# Karma Analysis

Karma ranking is based in Karma points which are given by participation of the user to ROS Answers. 
In absence of a recommender system for answerers, users would ask users with high karma, this means, users in the first places of the karma ranking.
As one of the objectives of the Recommender System is to distribute the workload we expect to recommend questions to users not in the firsts positions of the karma ranking.  

In [1]:
import pandas
import plotly.express as px

In [2]:
scenario = "C"

base_path = "/Users/pestefo/u/ra_recommendator_conrec/results"

folders = ["20190714_1211_6p", "20190714_1213_5p", "20190714_1231_7p", "20190714_1231_8p", "20190714_1232_9p", "20190714_1233_10p", "20190714_1234_3p", "20190714_1235_4p", "20190714_1236_2p", ]

db_file = "/Users/pestefo/u/ra_recommendator_conrec/data/v1.2.db"
# db_file = "/Users/pestefo/u/ra_recommendator_conrec/data/v1.db"

In [3]:
import os
from tqdm import tqdm

def get_all_files_from_path(path):
    return [pos_json for pos_json in os.listdir(path) if pos_json.endswith('.json')]

In [4]:
import ast

def get_data_from_file(path):
    with open(path, "r") as fp:
        return ast.literal_eval(fp.read())

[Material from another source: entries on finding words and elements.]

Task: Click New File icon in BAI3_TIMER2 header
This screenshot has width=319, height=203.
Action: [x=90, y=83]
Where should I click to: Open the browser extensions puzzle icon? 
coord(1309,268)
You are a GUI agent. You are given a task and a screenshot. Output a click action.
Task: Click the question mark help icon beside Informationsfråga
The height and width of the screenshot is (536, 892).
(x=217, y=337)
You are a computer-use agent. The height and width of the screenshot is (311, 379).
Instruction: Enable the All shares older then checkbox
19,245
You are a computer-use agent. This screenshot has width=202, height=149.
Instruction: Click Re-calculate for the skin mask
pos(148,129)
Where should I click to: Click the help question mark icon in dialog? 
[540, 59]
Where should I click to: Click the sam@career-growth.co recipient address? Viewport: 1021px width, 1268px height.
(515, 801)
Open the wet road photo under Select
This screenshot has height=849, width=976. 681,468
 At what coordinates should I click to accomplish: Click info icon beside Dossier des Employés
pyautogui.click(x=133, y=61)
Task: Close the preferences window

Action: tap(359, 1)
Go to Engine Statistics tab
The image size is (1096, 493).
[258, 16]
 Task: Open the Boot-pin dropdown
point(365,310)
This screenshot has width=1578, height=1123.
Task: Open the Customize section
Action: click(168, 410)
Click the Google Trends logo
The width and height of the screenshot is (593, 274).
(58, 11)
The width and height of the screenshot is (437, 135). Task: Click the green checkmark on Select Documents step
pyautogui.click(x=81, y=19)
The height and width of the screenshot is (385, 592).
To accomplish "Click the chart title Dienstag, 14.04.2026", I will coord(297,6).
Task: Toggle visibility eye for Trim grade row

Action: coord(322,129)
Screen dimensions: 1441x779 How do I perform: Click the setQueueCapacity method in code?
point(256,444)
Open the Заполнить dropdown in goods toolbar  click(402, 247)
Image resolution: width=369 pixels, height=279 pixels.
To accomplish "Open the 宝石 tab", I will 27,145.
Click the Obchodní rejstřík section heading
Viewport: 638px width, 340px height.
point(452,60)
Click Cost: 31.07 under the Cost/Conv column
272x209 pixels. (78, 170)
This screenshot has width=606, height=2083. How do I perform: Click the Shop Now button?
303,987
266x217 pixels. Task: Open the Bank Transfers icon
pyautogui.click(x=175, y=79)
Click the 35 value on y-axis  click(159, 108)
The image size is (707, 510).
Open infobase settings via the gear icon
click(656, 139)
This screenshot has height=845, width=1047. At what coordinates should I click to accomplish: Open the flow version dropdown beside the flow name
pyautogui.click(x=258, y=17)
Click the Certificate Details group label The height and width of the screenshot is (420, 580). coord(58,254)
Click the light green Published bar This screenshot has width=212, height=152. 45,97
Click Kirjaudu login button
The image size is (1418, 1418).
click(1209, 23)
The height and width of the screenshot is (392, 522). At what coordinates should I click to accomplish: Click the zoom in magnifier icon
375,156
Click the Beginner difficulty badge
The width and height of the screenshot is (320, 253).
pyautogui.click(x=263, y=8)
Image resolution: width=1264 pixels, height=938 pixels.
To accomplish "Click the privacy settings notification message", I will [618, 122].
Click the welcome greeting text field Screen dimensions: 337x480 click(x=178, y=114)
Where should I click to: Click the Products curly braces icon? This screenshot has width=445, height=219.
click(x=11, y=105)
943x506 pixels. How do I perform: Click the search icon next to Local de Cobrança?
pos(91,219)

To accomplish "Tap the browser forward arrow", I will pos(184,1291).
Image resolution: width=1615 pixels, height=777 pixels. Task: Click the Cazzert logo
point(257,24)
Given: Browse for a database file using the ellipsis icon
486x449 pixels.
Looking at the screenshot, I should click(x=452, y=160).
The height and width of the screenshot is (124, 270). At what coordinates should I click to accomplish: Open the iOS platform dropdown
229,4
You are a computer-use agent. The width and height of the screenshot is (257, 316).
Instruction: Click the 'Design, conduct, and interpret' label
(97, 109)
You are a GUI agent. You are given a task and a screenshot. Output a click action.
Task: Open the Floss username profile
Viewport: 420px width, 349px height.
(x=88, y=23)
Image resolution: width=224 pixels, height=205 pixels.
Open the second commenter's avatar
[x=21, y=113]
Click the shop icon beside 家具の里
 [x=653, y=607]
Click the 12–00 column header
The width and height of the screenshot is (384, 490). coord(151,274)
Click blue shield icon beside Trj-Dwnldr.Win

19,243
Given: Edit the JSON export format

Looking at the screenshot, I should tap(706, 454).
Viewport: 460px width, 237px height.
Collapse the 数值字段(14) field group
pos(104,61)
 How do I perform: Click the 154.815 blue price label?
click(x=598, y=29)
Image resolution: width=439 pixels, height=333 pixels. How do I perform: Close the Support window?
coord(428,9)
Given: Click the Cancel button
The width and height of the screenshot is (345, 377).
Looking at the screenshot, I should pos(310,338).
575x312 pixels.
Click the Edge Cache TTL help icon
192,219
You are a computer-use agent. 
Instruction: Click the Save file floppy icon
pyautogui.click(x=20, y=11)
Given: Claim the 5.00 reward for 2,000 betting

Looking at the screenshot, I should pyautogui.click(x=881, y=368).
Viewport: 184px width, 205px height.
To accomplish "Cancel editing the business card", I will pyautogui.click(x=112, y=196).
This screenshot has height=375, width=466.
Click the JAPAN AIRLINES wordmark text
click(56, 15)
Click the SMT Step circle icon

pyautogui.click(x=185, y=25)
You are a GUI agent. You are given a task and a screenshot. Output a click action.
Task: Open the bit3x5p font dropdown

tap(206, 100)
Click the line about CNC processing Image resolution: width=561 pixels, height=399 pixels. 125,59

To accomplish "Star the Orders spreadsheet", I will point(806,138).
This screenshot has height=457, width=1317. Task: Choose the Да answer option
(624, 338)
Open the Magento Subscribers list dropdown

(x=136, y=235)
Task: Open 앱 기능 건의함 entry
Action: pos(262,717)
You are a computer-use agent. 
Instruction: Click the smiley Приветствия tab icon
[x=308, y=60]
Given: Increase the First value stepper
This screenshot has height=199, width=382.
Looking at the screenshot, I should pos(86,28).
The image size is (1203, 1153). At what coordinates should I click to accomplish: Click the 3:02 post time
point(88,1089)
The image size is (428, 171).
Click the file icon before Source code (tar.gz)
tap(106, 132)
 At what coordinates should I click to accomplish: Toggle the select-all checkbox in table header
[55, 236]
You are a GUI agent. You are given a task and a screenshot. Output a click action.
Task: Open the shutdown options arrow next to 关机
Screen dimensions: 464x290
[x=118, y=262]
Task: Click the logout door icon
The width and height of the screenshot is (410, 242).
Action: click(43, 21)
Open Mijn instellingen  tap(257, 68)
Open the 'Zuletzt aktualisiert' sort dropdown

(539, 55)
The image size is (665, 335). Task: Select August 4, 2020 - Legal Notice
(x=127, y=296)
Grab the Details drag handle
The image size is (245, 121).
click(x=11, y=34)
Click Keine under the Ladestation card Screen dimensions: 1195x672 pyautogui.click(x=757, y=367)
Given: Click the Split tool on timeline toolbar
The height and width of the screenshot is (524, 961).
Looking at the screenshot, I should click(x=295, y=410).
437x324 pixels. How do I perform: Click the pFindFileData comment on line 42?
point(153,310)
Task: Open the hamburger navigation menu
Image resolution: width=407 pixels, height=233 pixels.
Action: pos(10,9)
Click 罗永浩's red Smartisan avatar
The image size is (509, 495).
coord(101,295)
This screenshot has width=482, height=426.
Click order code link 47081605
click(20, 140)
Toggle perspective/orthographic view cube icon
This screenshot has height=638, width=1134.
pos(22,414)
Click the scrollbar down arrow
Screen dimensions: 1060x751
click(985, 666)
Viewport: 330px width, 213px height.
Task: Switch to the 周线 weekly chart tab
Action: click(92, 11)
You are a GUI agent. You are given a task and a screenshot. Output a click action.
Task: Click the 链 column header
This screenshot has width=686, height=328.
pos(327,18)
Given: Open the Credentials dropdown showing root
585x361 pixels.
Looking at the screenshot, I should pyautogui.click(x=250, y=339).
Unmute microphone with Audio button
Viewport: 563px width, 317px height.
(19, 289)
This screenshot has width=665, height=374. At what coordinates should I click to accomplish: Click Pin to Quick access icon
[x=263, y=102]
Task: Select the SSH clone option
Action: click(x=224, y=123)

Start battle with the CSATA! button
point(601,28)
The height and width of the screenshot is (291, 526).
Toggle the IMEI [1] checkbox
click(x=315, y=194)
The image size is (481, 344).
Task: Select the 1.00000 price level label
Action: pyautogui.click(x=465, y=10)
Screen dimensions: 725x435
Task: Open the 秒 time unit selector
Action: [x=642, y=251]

def get_position_in_ranking(user_id, file_path):
    for index, pair in enumerate(get_data_from_file(file_path)):
        if pair[0] == user_id:
            return index

In [5]:
import sqlite3 

def create_connection(db_file):
    """ create a database connection to the SQLite database
        specified by the db_file
    :param db_file: database file
    :return: Connection object or None
    """
    conn = None
    try:
        conn = sqlite3.connect(db_file)
    except Error as e:
        print(e)

    return conn

def get_karma_for_user(conn, user_id):
    query = f"""
    SELECT karma
    FROM ros_user
    WHERE id={user_id}
    """
#     print(query)
    cur = conn.cursor()
    cur.execute(query)

    rows = cur.fetchall()
    if len(rows) == 0:
        return -1
    return rows[0][0]


In [6]:
def get_best_ranked_user_for_question(path_to_file):
    return get_data_from_file(path_to_file)[0][0]

In [7]:
conn=create_connection(db_file)

karma_positions = []
for folder in folders:
    path = base_path + '/' + folder + '/' + scenario

    files = get_all_files_from_path(path)

    for file in files:
        if not file.endswith('.json'):
            continue
        
        user_id = get_best_ranked_user_for_question(f"{path}/{file}")
        karma_positions.append(get_karma_for_user(conn,user_id))
    

In [8]:
df = pandas.DataFrame.from_dict(karma_positions)
df = df.rename(columns = {0:"karma"})

In [21]:
fig = px.histogram(df, x="karma",
                   title='Karma points of recommended users',
#                    opacity=0.8,
#                    log_y=True, # represent bars with log scale
                   color_discrete_sequence=['blue'], # color of histogram bars
#                    text_auto=True
#                    log_y=True
                   )
fig.show()

Hacer lo mismo pero con el ranking de karma y comparar < 5 a >= 5 

In [11]:
fig = px.box(df, x="karma")
fig.show()

In [17]:
df2 = df.copy()

df2.karma.values[df2.karma.values <= 10500] = 0
df2.karma.values[df2.karma.values > 10500] = 1

import plotly.express as px
fig = px.histogram(df2, x="karma",
                   title='Histogram of users with karma lower and upper 10.500',
                   labels={'karma':'karma'}, # can specify one label per df column
#                    opacity=0.8,
#                    log_y=True, # represent bars with log scale
                   color_discrete_sequence=['blue'], # color of histogram bars
                   text_auto=True
                   )
fig.show()